Bujalski had a similar experience watching the film, although he was not from Texas. He described himself as a movie-crazy kid whose dad took him to see Slacker in theaters. “He slept through it and then he woke up and said it was the worst movie ever saw,” said Bujalski, who himself was smitten with the film. Years later, most of what he knew about Austin was based on seeing Slacker and Dazed and Confused. Which was enough to get him to move there! “Texas always appealed to me…in the late '90s I moved there kind of arbitrarily just because it sounded fun and I was then an age where I needed no better reason to move somewhere than it sounded fun.” As you probably know, the Zellner Brothers and Bujalski have gone one to be iconic Austin filmmakers also recognized around the world.
"Cinema requires new blood and new enthusiastic people."
Step 4: Fundraise to create an ecosystem
A big part of the Austin Film Society is the granting program, which Linklater said meant a lot to him based on the hustle it took to make Slacker, and also the small grant he received while making the film that gave him (and his family members) the hope that he was doing something with his life! So, he knew that the Austin Film Society should start working towards something like that, despite the fact that in the beginning everyone he knew was broke and the film economy was non-existent. How to change that? Filmmaking and filmmakers. ”We had cultivated an audience,” explained Linklater. “We were able to raise money by special premieres. Filmmakers I had met would come in and have premieres and we would raise a lot of money. That's how we started the grant program…we'd make like $50K in one night.” AFS would use that money to pay filmmakers and attract companies to sustain the Austin film scene.
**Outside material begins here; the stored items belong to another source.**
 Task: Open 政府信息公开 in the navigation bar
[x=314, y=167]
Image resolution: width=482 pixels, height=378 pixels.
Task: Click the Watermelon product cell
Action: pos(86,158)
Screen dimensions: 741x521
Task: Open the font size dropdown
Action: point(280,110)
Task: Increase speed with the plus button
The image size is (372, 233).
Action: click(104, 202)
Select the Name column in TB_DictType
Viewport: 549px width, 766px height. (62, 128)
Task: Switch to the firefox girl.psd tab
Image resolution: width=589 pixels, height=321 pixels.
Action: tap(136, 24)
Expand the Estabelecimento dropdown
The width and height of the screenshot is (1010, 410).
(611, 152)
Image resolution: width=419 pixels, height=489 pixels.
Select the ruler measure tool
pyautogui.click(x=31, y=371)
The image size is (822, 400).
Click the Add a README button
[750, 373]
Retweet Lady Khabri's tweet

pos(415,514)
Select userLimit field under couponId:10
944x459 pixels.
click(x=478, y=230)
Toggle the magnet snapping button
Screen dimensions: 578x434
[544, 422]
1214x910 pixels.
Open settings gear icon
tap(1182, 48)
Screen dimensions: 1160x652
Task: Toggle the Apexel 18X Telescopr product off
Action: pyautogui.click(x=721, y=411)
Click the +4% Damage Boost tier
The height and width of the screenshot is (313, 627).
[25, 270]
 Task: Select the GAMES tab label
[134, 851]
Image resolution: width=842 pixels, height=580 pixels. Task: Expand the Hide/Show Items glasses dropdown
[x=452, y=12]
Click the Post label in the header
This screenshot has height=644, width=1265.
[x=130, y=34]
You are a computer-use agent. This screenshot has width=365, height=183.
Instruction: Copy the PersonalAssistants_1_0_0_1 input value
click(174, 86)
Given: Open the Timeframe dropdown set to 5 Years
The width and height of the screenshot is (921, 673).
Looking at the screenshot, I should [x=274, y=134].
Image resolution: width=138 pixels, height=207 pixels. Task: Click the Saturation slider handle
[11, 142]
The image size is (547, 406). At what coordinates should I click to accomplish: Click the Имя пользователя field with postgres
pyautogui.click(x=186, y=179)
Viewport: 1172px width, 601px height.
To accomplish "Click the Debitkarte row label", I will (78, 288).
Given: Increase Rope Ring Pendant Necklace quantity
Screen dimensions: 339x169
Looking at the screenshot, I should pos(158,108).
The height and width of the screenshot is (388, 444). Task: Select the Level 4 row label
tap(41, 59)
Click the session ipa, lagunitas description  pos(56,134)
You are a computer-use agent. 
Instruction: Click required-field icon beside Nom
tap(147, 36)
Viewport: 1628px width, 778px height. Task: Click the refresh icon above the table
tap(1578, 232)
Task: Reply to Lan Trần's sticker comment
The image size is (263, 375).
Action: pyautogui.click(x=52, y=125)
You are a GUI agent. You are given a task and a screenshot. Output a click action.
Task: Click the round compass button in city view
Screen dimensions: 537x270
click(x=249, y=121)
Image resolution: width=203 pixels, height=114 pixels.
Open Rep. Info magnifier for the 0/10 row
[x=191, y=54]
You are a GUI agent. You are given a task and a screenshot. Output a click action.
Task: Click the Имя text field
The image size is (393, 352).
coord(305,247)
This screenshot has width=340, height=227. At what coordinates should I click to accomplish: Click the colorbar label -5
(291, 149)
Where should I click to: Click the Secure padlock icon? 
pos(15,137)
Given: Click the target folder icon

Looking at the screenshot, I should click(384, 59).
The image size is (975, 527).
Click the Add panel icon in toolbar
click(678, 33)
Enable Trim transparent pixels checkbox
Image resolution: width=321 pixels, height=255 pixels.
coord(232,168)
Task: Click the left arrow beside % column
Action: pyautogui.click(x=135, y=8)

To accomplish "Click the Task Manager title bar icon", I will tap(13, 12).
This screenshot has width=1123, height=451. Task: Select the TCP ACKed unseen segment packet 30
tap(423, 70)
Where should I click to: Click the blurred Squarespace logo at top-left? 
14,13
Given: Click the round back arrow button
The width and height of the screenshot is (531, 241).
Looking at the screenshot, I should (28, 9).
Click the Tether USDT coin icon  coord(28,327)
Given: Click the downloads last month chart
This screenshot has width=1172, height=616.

Step 5: Keep Recruiting New Blood
Linklater mentioned that he was always trying to recruit new people, like students to come see movies at the AFS. Sometimes that awkward kid who keeps showing up turns into, oh, say Wes Anderson! “It’s fun to see all the new blood,” Linklater explained. “You know, cinema requires new blood and new enthusiastic people.”
Sound like something you could try? Carpe diem, and seize the print by the spool!